## Problem statement
Reproduce the entries. Match every word.

## Task material
BEGIN
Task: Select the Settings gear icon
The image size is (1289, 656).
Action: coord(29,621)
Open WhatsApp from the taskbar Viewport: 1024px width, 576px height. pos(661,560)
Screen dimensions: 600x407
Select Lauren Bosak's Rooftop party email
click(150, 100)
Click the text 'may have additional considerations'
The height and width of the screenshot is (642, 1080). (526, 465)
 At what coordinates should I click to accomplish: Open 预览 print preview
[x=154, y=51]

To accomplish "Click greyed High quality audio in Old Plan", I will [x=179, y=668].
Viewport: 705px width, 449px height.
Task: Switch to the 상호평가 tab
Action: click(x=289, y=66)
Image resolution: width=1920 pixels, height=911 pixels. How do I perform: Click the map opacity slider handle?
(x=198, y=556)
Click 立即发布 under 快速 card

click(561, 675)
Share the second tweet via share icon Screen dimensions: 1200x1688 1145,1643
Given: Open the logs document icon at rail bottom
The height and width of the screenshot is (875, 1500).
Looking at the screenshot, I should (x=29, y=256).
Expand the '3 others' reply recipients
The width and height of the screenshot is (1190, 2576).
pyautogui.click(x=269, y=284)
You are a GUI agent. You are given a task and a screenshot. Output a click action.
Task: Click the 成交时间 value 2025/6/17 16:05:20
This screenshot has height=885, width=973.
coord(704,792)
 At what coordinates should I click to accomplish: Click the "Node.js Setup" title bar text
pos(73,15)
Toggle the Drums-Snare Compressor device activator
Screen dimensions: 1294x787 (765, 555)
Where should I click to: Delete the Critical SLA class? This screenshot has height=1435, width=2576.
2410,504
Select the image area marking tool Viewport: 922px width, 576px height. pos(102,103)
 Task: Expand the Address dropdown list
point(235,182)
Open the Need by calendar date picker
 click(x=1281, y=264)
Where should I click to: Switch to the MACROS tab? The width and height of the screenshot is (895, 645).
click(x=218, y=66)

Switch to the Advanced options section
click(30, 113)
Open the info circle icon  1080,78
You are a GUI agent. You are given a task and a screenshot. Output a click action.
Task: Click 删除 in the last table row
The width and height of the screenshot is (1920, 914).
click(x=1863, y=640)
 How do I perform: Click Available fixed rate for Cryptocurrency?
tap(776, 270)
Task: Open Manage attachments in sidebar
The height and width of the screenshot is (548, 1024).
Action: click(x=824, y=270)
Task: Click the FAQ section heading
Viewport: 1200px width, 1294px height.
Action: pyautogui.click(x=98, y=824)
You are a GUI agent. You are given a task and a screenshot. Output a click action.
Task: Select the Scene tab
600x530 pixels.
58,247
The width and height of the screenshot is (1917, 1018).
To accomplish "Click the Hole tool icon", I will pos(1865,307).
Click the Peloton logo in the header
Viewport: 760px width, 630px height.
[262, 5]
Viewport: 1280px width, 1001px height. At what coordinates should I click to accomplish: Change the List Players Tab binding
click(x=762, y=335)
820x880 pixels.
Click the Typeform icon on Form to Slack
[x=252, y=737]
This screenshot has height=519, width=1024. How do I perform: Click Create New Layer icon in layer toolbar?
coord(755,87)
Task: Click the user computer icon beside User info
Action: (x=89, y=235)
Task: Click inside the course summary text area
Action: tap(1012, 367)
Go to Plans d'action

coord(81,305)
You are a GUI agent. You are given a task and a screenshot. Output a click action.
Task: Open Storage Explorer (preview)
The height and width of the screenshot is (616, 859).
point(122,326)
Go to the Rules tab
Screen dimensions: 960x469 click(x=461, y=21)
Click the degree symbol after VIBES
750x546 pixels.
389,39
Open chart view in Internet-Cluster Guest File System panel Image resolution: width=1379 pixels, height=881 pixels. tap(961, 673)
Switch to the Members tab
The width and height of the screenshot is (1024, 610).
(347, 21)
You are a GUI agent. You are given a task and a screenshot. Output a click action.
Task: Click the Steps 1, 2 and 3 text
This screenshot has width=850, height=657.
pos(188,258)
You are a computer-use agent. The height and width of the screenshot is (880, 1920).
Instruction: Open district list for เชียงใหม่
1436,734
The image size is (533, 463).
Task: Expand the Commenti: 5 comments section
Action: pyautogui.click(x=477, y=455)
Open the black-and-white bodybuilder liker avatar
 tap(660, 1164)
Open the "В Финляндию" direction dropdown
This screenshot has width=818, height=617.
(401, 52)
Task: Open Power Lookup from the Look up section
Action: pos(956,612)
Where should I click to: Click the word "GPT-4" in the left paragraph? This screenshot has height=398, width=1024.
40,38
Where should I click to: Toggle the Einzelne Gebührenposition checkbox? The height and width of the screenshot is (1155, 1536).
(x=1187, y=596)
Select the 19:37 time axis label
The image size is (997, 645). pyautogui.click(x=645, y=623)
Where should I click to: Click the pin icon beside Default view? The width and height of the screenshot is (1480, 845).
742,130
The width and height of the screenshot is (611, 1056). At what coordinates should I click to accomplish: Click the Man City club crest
END
## Answer space
Task: Select the Settings gear icon
The image size is (1289, 656).
Action: coord(29,621)
Open WhatsApp from the taskbar Viewport: 1024px width, 576px height. pos(661,560)
Screen dimensions: 600x407
Select Lauren Bosak's Rooftop party email
click(150, 100)
Click the text 'may have additional considerations'
The height and width of the screenshot is (642, 1080). (526, 465)
 At what coordinates should I click to accomplish: Open 预览 print preview
[x=154, y=51]

To accomplish "Click greyed High quality audio in Old Plan", I will [x=179, y=668].
Viewport: 705px width, 449px height.
Task: Switch to the 상호평가 tab
Action: click(x=289, y=66)
Image resolution: width=1920 pixels, height=911 pixels. How do I perform: Click the map opacity slider handle?
(x=198, y=556)
Click 立即发布 under 快速 card

click(561, 675)
Share the second tweet via share icon Screen dimensions: 1200x1688 1145,1643
Given: Open the logs document icon at rail bottom
The height and width of the screenshot is (875, 1500).
Looking at the screenshot, I should (x=29, y=256).
Expand the '3 others' reply recipients
The width and height of the screenshot is (1190, 2576).
pyautogui.click(x=269, y=284)
You are a GUI agent. You are given a task and a screenshot. Output a click action.
Task: Click the 成交时间 value 2025/6/17 16:05:20
This screenshot has height=885, width=973.
coord(704,792)
 At what coordinates should I click to accomplish: Click the "Node.js Setup" title bar text
pos(73,15)
Toggle the Drums-Snare Compressor device activator
Screen dimensions: 1294x787 (765, 555)
Where should I click to: Delete the Critical SLA class? This screenshot has height=1435, width=2576.
2410,504
Select the image area marking tool Viewport: 922px width, 576px height. pos(102,103)
 Task: Expand the Address dropdown list
point(235,182)
Open the Need by calendar date picker
 click(x=1281, y=264)
Where should I click to: Switch to the MACROS tab? The width and height of the screenshot is (895, 645).
click(x=218, y=66)

Switch to the Advanced options section
click(30, 113)
Open the info circle icon  1080,78
You are a GUI agent. You are given a task and a screenshot. Output a click action.
Task: Click 删除 in the last table row
The width and height of the screenshot is (1920, 914).
click(x=1863, y=640)
 How do I perform: Click Available fixed rate for Cryptocurrency?
tap(776, 270)
Task: Open Manage attachments in sidebar
The height and width of the screenshot is (548, 1024).
Action: click(x=824, y=270)
Task: Click the FAQ section heading
Viewport: 1200px width, 1294px height.
Action: pyautogui.click(x=98, y=824)
You are a GUI agent. You are given a task and a screenshot. Output a click action.
Task: Select the Scene tab
600x530 pixels.
58,247
The width and height of the screenshot is (1917, 1018).
To accomplish "Click the Hole tool icon", I will pos(1865,307).
Click the Peloton logo in the header
Viewport: 760px width, 630px height.
[262, 5]
Viewport: 1280px width, 1001px height. At what coordinates should I click to accomplish: Change the List Players Tab binding
click(x=762, y=335)
820x880 pixels.
Click the Typeform icon on Form to Slack
[x=252, y=737]
This screenshot has height=519, width=1024. How do I perform: Click Create New Layer icon in layer toolbar?
coord(755,87)
Task: Click the user computer icon beside User info
Action: (x=89, y=235)
Task: Click inside the course summary text area
Action: tap(1012, 367)
Go to Plans d'action

coord(81,305)
You are a GUI agent. You are given a task and a screenshot. Output a click action.
Task: Open Storage Explorer (preview)
The height and width of the screenshot is (616, 859).
point(122,326)
Go to the Rules tab
Screen dimensions: 960x469 click(x=461, y=21)
Click the degree symbol after VIBES
750x546 pixels.
389,39
Open chart view in Internet-Cluster Guest File System panel Image resolution: width=1379 pixels, height=881 pixels. tap(961, 673)
Switch to the Members tab
The width and height of the screenshot is (1024, 610).
(347, 21)
You are a GUI agent. You are given a task and a screenshot. Output a click action.
Task: Click the Steps 1, 2 and 3 text
This screenshot has width=850, height=657.
pos(188,258)
You are a computer-use agent. The height and width of the screenshot is (880, 1920).
Instruction: Open district list for เชียงใหม่
1436,734
The image size is (533, 463).
Task: Expand the Commenti: 5 comments section
Action: pyautogui.click(x=477, y=455)
Open the black-and-white bodybuilder liker avatar
 tap(660, 1164)
Open the "В Финляндию" direction dropdown
This screenshot has width=818, height=617.
(401, 52)
Task: Open Power Lookup from the Look up section
Action: pos(956,612)
Where should I click to: Click the word "GPT-4" in the left paragraph? This screenshot has height=398, width=1024.
40,38
Where should I click to: Toggle the Einzelne Gebührenposition checkbox? The height and width of the screenshot is (1155, 1536).
(x=1187, y=596)
Select the 19:37 time axis label
The image size is (997, 645). pyautogui.click(x=645, y=623)
Where should I click to: Click the pin icon beside Default view? The width and height of the screenshot is (1480, 845).
742,130
The width and height of the screenshot is (611, 1056). At what coordinates should I click to accomplish: Click the Man City club crest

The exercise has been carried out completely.